Acquisition means for acquiring a plurality of image data accompanied by audio data;
Detecting means for detecting facial expressions of the subject in the images respectively represented by the plurality of image data acquired by the acquiring means;
First extraction means for extracting image data in which the facial expression of the subject detected by the detection means is a preset facial expression;
Determining means for determining whether or not the volume of the sound reproduced from the audio data attached to the image data in which the subject extracted by the first extracting means is greater than or equal to a predetermined volume;
Second image extracting means for extracting image data accompanied by audio data capable of reproducing sound of a sound volume higher than a specified volume by the determining means from image data showing the subject extracted by the first extracting means; An image processing apparatus comprising:

9. The image processing apparatus according to claim 8, further comprising selection means for arbitrarily selecting a preset facial expression from a plurality of candidates as a reference for extraction by the first extraction means.

A program executed by a computer incorporated in an image processing apparatus, the computer being
First storage means for storing audio frequency band information indicating audio frequency bands respectively corresponding to a plurality of types of subjects;
Acquisition means for acquiring a plurality of image data accompanied by audio data;
Recognizing means for recognizing the type of subject in each of the images represented by the plurality of image data acquired by the acquiring means;
The setting means for reading the audio frequency band information corresponding to the type of the subject recognized by the recognition means from the content stored in the first storage means, and setting the audio frequency band indicated by the read audio frequency band information, and the acquisition Of the sound reproduced from the audio data attached to the plurality of image data acquired by the means, the sound volume determined to be equal to or higher than the prescribed sound volume belonging to the sound frequency band set by the setting means is reproduced.
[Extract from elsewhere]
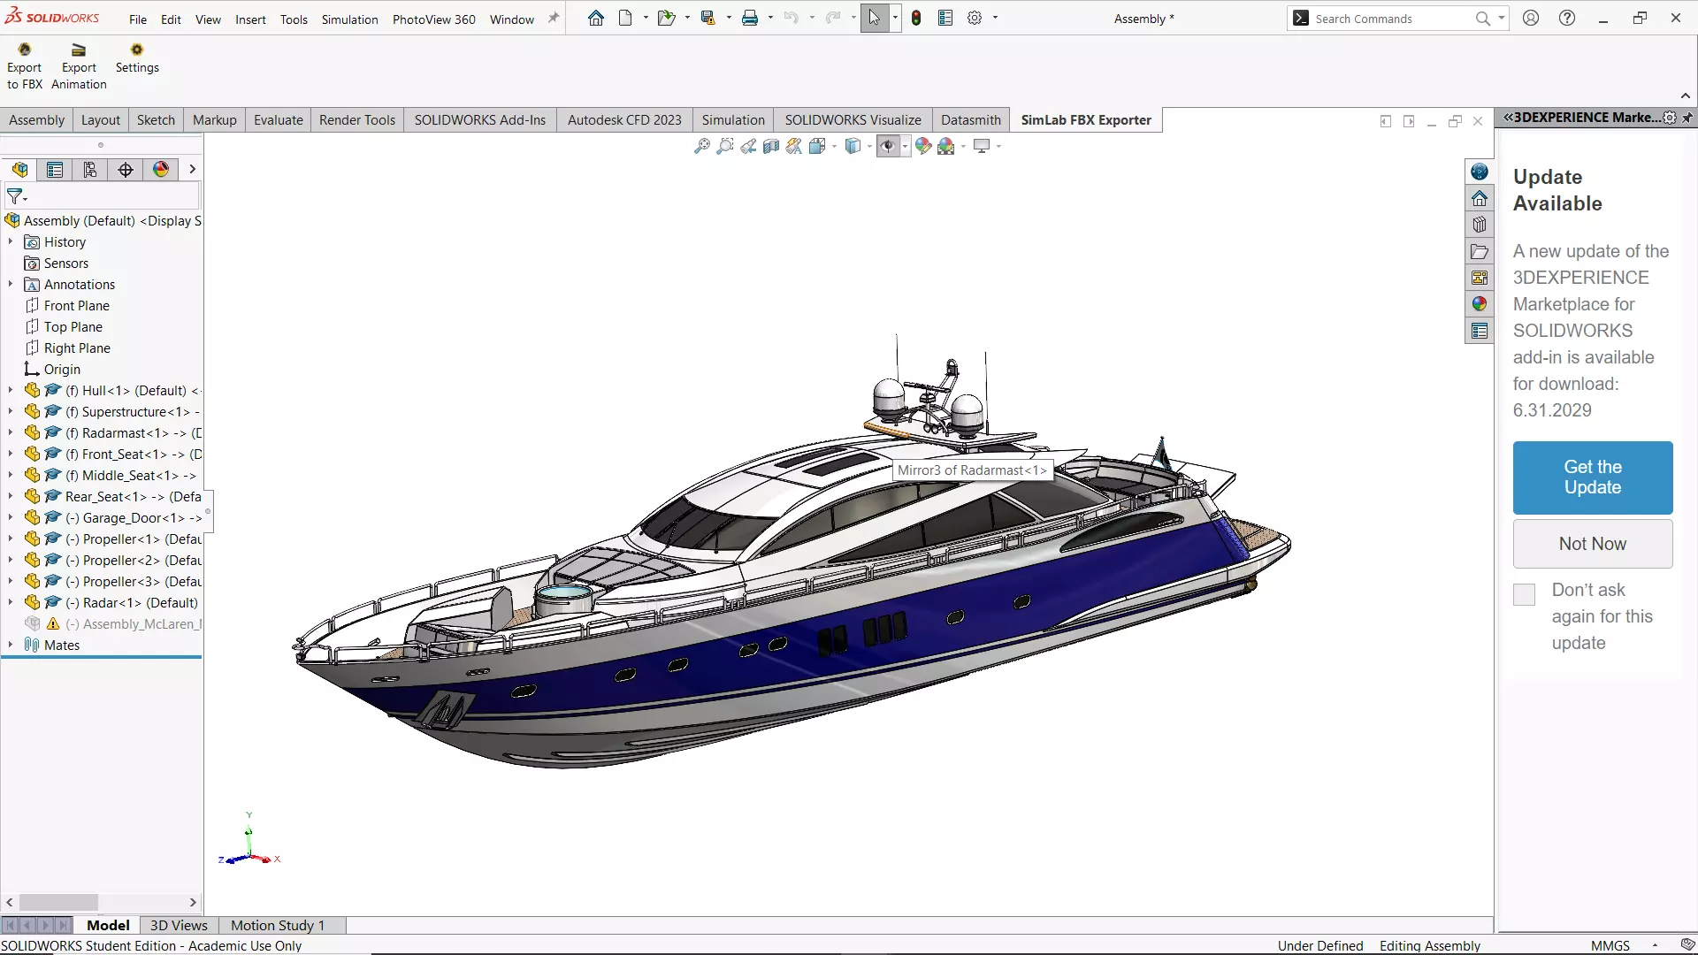
Task: Click the Export Animation icon
Action: (x=79, y=50)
A computer-executable program that functions as an extraction unit that extracts image data accompanied by audio data.

A program executed by a computer incorporated in an image processing apparatus, the computer being
Acquisition means for acquiring a plurality of image data accompanied by audio data;
Recognizing means for recognizing the facial expression of the subject in the images respectively represented by the plurality of image data acquired by the acquiring means;
First extraction means for extracting image data in which the facial expression of the subject recognized by the recognition means is a preset facial expression;
Determining means for determining whether or not the volume of the sound reproduced from the audio data attached to the image data including the subject extracted by the first extracting means is equal to or higher than a prescribed volume; and the first extraction And functioning as second extraction means for extracting image data attached with sound data capable of reproducing sound of a sound level equal to or higher than a prescribed volume by the determination means from image data showing the subject extracted by the means. A program executable by the computer.